Exercise goal → Only the lines from the line containing "Image resolution: width=987" to the end of the records, both included, belong in the answer, copied exactly.

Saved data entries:
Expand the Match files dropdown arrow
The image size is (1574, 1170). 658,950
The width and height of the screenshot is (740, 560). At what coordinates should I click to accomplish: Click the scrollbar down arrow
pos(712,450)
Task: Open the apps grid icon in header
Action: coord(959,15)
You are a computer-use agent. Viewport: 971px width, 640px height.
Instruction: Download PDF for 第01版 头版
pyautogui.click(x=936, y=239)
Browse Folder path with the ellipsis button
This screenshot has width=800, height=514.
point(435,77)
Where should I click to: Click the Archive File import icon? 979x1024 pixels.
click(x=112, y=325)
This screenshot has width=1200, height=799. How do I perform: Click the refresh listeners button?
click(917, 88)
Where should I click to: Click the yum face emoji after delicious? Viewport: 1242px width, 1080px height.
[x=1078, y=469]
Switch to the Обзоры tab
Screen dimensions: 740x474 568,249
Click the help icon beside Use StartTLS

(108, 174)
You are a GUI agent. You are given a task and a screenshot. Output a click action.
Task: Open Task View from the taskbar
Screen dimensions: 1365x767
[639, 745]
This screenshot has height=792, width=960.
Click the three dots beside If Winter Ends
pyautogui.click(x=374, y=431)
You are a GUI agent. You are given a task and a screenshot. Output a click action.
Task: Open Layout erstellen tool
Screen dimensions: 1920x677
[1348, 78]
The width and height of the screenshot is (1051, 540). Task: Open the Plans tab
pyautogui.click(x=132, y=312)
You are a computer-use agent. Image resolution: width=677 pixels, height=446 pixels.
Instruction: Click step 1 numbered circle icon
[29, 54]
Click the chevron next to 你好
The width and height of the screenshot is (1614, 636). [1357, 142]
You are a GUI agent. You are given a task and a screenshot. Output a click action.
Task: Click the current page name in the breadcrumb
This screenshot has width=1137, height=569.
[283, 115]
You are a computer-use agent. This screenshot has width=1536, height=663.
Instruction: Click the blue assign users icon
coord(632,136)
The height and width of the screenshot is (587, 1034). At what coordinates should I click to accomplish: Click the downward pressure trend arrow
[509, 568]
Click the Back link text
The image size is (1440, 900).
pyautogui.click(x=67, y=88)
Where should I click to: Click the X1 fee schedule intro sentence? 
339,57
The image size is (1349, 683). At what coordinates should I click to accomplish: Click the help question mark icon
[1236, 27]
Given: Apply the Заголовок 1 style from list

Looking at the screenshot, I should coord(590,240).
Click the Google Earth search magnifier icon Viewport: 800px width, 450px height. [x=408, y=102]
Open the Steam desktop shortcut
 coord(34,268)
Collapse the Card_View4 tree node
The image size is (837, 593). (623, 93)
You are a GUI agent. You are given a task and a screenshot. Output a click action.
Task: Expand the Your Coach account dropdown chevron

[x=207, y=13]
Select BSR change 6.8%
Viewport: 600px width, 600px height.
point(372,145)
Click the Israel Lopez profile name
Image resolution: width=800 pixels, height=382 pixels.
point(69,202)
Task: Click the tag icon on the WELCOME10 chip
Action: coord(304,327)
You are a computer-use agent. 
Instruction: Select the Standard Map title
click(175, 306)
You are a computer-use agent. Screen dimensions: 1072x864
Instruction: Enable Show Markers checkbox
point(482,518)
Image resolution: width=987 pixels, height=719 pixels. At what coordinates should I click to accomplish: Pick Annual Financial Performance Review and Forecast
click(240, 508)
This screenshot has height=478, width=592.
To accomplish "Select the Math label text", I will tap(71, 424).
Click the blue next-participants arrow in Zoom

Your response →
Image resolution: width=987 pixels, height=719 pixels. At what coordinates should I click to accomplish: Pick Annual Financial Performance Review and Forecast
click(240, 508)
This screenshot has height=478, width=592.
To accomplish "Select the Math label text", I will tap(71, 424).
Click the blue next-participants arrow in Zoom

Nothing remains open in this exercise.